Green Gear: The Food Processor

2009 February 24
by Aaron

Green Gear is a series where we discuss different kitchen tools, how they can be used with Veg*n cooking, and some other helpful tips about them.


Food Processor & SpicesWe bought our first Food Processor when we got married, a little over two years ago. It was an Oster model; I think it held 10 cups. We bought it with some wedding money.

After we got it, we quickly began to wonder how we had ever functioned without one. We used it so much, it rarely sat clean and dry on our counter for long, and more often than not would be rinsed in the sink only to be used again immediately.

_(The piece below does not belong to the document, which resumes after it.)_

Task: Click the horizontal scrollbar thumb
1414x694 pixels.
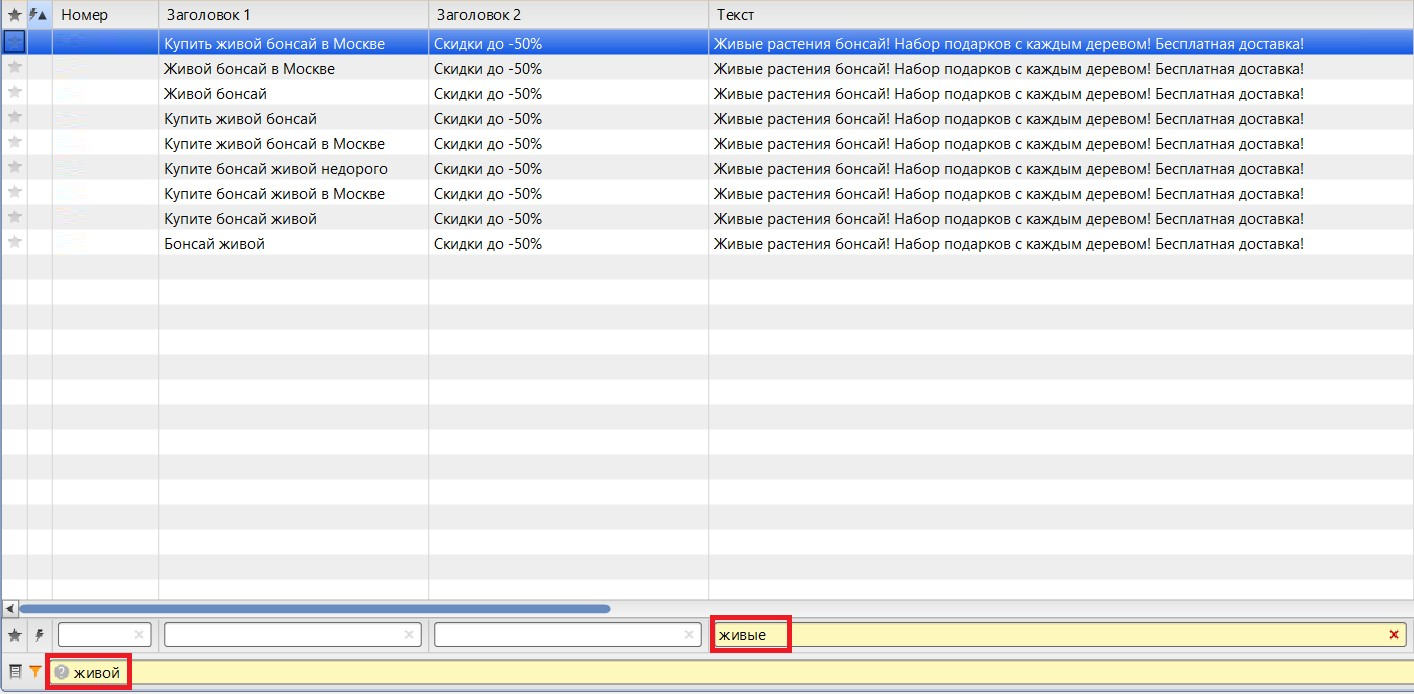Action: pos(314,608)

We used it so much that after about 2 years, the handle broke and it had to be jury-rigged to function for the last 5 months. Then we got our new beautiful model (pictured):

The Cuisinart 14-Cup Food Processor is PHENOMENAL. It’s not the most expensive model, nor is it the cheapest, but we can certainly vouch for the 4.5 star rating it’s got on Amazon.

Food processors aren’t just for mincing garlic and chopping vegetables, you can use it to blend chickpeas to make hummus, make bread dough, salsa, tomato sauce, and a ton of other things.  The more you use it, the more you’ll discover more uses.

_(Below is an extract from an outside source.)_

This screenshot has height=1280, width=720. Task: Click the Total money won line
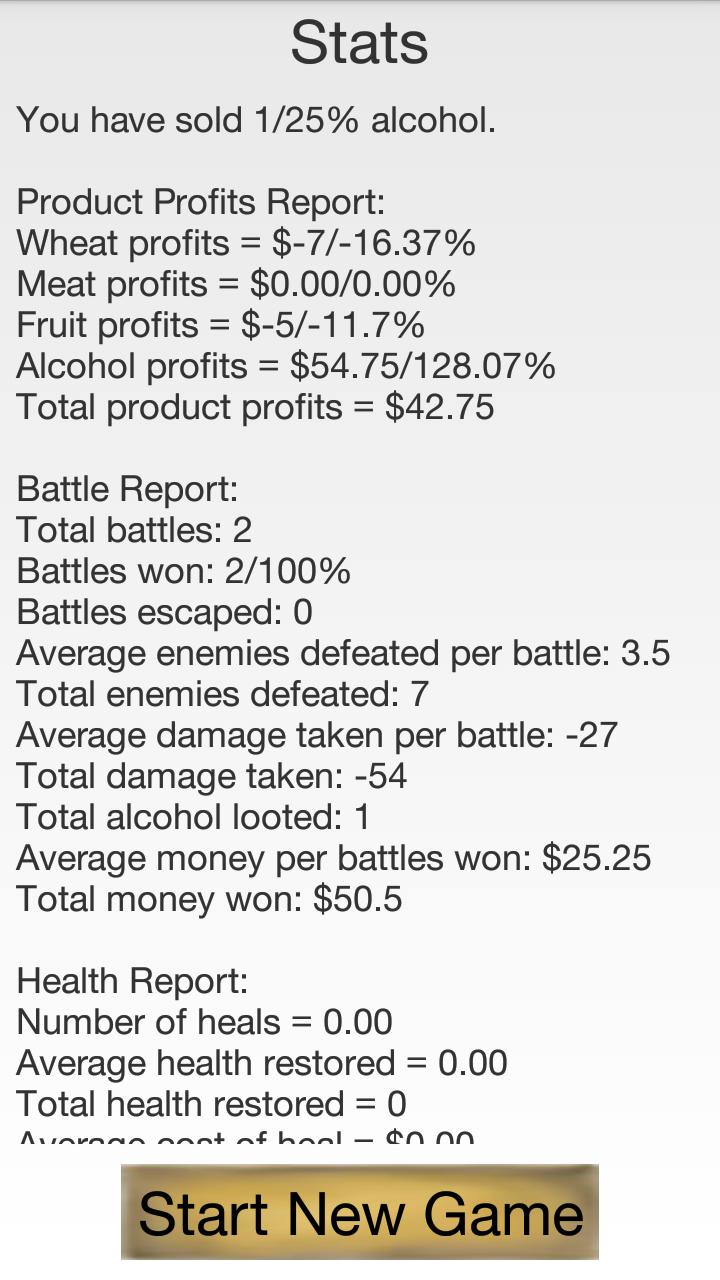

The Cuisinart we bought was right around $200 (free shipping from Amazon!), but you can certainly get away with a cheaper model from Meijer or Lowe’s. Expect to spend $50-$100; I wouldn’t spend much less than that; It’s worth the investment!

Here’s a delicious recipe for Mel’s Hummus that you can make with a food processor. Add the ingredients below, in order, while the processor is running, until well blended.

Mel’s Hummus

  • 2-3 cloves of minced garlic (do this first)
  • 1 can of Chickpeas
  • 1 large spoonful of Tahini (you can get this at the Clear Creek Co-Op)
  • 1-2 large spoonfuls of Olive Oil
  • 1-2 tbsp of lemon juice, to taste
  • 1/2 tsp Cumin powder
  • ~1 tsp of salt (to taste)

You can totally wing-ding the amounts here, it’s certainly not set in stone. Serve as a spread with pita bread / pita chips, celery sticks, carrot sticks, or crackers. It’s a great source of protein (thanks to the chickpeas) and has a nice salt/spicy flavor.